- Saved data entries -
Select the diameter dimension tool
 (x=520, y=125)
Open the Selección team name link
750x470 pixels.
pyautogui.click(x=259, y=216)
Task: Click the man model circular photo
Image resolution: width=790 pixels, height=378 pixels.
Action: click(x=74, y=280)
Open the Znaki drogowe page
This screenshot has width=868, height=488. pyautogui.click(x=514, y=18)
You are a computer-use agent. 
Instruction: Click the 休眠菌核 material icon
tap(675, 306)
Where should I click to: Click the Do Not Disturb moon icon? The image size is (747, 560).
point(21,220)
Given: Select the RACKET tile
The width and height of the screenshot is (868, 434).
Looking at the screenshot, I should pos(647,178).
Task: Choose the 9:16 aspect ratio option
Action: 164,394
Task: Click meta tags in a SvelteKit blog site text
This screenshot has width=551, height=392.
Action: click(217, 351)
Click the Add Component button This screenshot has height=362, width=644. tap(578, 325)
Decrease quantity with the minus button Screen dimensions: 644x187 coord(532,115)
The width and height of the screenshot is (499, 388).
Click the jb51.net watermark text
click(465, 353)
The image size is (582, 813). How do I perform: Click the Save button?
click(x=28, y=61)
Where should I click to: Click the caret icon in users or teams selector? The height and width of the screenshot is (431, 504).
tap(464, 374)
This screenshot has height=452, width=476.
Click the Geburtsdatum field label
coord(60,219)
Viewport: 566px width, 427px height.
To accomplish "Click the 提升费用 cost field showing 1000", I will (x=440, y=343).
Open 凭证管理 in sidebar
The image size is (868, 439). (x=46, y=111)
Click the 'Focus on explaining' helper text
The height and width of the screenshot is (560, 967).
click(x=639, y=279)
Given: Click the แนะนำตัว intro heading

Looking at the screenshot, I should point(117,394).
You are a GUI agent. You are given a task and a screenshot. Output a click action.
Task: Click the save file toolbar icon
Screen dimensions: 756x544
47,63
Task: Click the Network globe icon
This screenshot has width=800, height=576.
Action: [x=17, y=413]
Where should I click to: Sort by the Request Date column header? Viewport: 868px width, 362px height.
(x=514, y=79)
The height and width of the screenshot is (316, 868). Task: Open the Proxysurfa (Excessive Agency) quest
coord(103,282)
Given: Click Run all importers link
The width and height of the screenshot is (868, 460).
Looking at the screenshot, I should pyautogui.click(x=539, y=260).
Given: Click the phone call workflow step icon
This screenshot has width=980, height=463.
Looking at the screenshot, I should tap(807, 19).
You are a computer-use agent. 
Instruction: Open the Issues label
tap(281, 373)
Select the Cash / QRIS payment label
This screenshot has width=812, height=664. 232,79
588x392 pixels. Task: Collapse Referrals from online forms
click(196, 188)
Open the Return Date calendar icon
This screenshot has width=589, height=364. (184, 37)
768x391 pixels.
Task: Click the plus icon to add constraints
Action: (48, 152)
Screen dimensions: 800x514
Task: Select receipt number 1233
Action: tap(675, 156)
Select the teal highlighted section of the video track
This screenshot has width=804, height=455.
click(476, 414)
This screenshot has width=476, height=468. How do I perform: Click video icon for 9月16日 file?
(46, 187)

- EXERCISE PROMPT -
Output the lines above between the one holding "Instruction: Click the 休眠菌核 material icon" and the one holding "Click the Add", inclusive, with nothing before or after them.

- COMPLETED TASK -
Instruction: Click the 休眠菌核 material icon
tap(675, 306)
Where should I click to: Click the Do Not Disturb moon icon? The image size is (747, 560).
point(21,220)
Given: Select the RACKET tile
The width and height of the screenshot is (868, 434).
Looking at the screenshot, I should pos(647,178).
Task: Choose the 9:16 aspect ratio option
Action: 164,394
Task: Click meta tags in a SvelteKit blog site text
This screenshot has width=551, height=392.
Action: click(217, 351)
Click the Add Component button This screenshot has height=362, width=644. tap(578, 325)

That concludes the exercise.